WHAT THIS TASK INVOLVES:
Convert the material below into a Markdown table with the columns "Row" and "Line", one numbered row per line and blank lines omitted.

┄┄┄┄┄┄

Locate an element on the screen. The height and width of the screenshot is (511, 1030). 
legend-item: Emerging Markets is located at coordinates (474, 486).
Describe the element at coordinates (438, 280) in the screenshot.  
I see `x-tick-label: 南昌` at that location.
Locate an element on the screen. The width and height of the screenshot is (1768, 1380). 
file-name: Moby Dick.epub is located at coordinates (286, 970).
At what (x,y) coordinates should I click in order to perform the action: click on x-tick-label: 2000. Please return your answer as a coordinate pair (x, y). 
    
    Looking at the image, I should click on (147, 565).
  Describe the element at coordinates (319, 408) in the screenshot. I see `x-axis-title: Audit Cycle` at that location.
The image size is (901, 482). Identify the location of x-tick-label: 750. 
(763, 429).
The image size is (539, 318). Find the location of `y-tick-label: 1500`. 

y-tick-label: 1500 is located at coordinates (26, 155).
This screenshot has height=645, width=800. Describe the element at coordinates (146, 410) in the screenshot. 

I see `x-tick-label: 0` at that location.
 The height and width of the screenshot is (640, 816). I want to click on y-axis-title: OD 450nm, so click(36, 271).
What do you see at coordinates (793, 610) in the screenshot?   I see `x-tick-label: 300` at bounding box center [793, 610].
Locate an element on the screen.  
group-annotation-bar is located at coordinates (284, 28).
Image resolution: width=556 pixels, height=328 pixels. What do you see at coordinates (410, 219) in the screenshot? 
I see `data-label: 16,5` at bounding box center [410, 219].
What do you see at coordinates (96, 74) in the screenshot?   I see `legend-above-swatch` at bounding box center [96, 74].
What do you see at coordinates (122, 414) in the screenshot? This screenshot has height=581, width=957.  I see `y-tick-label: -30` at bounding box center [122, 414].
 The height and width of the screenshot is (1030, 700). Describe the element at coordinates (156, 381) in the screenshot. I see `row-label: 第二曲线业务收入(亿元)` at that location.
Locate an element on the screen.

┄┄┄┄┄┄

RESPONSE AREA:
| Row | Line |
|---|---|
| 1 | Locate an element on the screen. The height and width of the screenshot is (511, 1030).  |
| 2 | legend-item: Emerging Markets is located at coordinates (474, 486). |
| 3 | Describe the element at coordinates (438, 280) in the screenshot.   |
| 4 | I see `x-tick-label: 南昌` at that location. |
| 5 | Locate an element on the screen. The width and height of the screenshot is (1768, 1380).  |
| 6 | file-name: Moby Dick.epub is located at coordinates (286, 970). |
| 7 | At what (x,y) coordinates should I click in order to perform the action: click on x-tick-label: 2000. Please return your answer as a coordinate pair (x, y).  |
| 8 |     Looking at the image, I should click on (147, 565). |
| 9 |   Describe the element at coordinates (319, 408) in the screenshot. I see `x-axis-title: Audit Cycle` at that location. |
| 10 | The image size is (901, 482). Identify the location of x-tick-label: 750.  |
| 11 | (763, 429). |
| 12 | The image size is (539, 318). Find the location of `y-tick-label: 1500`.  |
| 13 | y-tick-label: 1500 is located at coordinates (26, 155). |
| 14 | This screenshot has height=645, width=800. Describe the element at coordinates (146, 410) in the screenshot.  |
| 15 | I see `x-tick-label: 0` at that location. |
| 16 |  The height and width of the screenshot is (640, 816). I want to click on y-axis-title: OD 450nm, so click(36, 271). |
| 17 | What do you see at coordinates (793, 610) in the screenshot?   I see `x-tick-label: 300` at bounding box center [793, 610]. |
| 18 | Locate an element on the screen.   |
| 19 | group-annotation-bar is located at coordinates (284, 28). |
| 20 | Image resolution: width=556 pixels, height=328 pixels. What do you see at coordinates (410, 219) in the screenshot?  |
| 21 | I see `data-label: 16,5` at bounding box center [410, 219]. |
| 22 | What do you see at coordinates (96, 74) in the screenshot?   I see `legend-above-swatch` at bounding box center [96, 74]. |
| 23 | What do you see at coordinates (122, 414) in the screenshot? This screenshot has height=581, width=957.  I see `y-tick-label: -30` at bounding box center [122, 414]. |
| 24 |  The height and width of the screenshot is (1030, 700). Describe the element at coordinates (156, 381) in the screenshot. I see `row-label: 第二曲线业务收入(亿元)` at that location. |
| 25 | Locate an element on the screen. |